If any of the new SPN value is a duplicate, we fail the modification. Of the above list, the important attributes are ATT_DNS_HOST_NAME (Machine name) and ATT_SAM_ACCOUNT_NAME (SAM Account Name).

Try This: Exploring SPN and UPN uniqueness

This is the first of several "Try This" activities in the module. There is not a separate lab guide for this module. The Try This activities are essentially free-form activities that allow you explore the lesson material in the lab environment. You have the option of following the prompt or going off script and come up with your own activity.

Note

This is the first of several "Try This" activities. There is not a separate lab guide for this module. The Try This activities are essentially free-form activities that allow you explore the lesson material in the lab environment. You have the option of following the prompt or going off script and come up with your own activity.
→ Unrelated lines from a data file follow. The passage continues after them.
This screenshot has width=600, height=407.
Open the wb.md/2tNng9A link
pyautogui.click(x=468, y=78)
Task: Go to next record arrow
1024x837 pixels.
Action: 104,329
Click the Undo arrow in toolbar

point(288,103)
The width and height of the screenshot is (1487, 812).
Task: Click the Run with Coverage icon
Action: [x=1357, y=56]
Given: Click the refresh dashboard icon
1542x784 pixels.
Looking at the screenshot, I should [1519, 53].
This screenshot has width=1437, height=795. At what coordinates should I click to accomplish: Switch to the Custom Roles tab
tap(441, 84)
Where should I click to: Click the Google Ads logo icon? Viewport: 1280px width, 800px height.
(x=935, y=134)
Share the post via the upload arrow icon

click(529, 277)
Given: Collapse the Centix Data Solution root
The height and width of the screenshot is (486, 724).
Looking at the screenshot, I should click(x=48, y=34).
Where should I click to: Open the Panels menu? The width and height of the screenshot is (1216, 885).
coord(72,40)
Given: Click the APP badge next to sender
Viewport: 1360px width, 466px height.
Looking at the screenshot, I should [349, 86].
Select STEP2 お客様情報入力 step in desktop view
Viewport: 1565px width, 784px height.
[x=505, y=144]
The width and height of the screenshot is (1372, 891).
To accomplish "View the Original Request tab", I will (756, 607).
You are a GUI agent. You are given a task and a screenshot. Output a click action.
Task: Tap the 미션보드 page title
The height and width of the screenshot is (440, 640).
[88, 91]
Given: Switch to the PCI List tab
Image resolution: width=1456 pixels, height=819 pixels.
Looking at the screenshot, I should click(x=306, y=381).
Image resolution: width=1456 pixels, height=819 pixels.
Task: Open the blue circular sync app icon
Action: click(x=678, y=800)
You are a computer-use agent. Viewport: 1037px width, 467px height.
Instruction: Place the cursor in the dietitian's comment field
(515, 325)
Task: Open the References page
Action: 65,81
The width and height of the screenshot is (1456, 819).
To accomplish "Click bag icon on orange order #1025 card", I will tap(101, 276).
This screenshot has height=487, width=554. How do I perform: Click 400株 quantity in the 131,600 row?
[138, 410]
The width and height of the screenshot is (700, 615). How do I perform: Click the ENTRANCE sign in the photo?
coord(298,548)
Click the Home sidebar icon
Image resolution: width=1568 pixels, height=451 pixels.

While not all sections have a Try This prompt, you are still encouraged to explore the lesson content in the lab where appropriate.

Experiment with SPN and UPN uniqueness. Follow these prompts, or complete your own.

  1. Create new users with UPN

  2. Create accounts with SPNs

  3. Either create a new user with a UPN already previously defined or change an existing account's UPN. Do the same for a SPN on another account

    1. Populate an existing user account with a UPN already in use

      1. Using PowerShell, ADSIEDIT, or Active Directory Administrative Center (DSAC.exe)
    2. Populate an existing account with an SPN already in use

      1. Using Windows PowerShell, ADSIEDIT, or SetSPN
  4. Observe the errors

Optionally

  1. Verify with the classroom instructor that it is ok to enable the AD Recycle Bin in Active Directory Administrative Center. If so, move on to the next step.

  2. Populate the UPN on a user account

  3. Delete the account

  4. Populate a different account with the same UPN as the deleted account

  5. Attempt to use the Recycle Bin GUI to restore the account

  6. Imagine you have just been presented with the error you see in the previous step. (and don't have a history of the steps you just performed)Your goal is to complete the restore of the account. See the workbook for example steps.